The four cities have asked U.S. District Judge Evelyn Padin to review this case speedily for public safety purposes.
Gurbir Grewal, an attorney who represents Hoboken and Newark in this dispute, is a former New Jersey attorney general who crafted the Immigrant Trust Act, which restricts when state and local law enforcement can cooperate with federal immigration agents.
A federal judge in 2021 ruled the directive was not preempted by federal law because it sought to regulate the behavior of state and local officials, not federal ones, and requires local officials not to aid federal immigration efforts, rather than attempt to frustrate those efforts.
“The United States already brought such a challenge and lost,” Grewal wrote in a filing in the case last month.

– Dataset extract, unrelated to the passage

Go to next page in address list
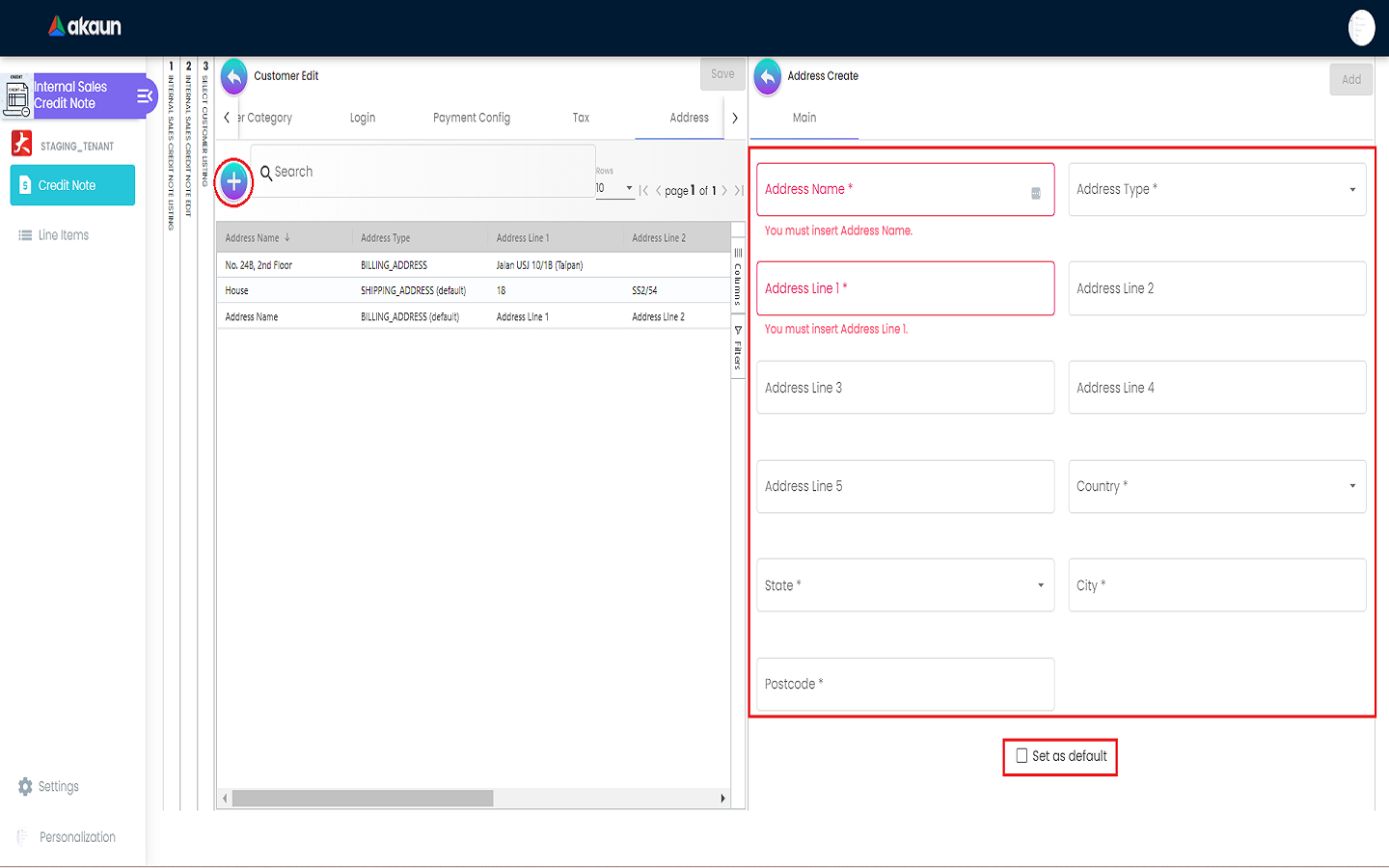This screenshot has height=868, width=1389. (x=724, y=191)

The 3rd Circuit decision from 2021 also found that the state directive is not preempted by federal law.
Federal attorneys argued in the newest letter that the cities’ policies discriminate against the federal government because Paterson’s policy does not apply to local law enforcement officials placed on federal task forces and therefore treats U.S. Immigration and Customs Enforcement and Customs and Border Protection differently than other agencies.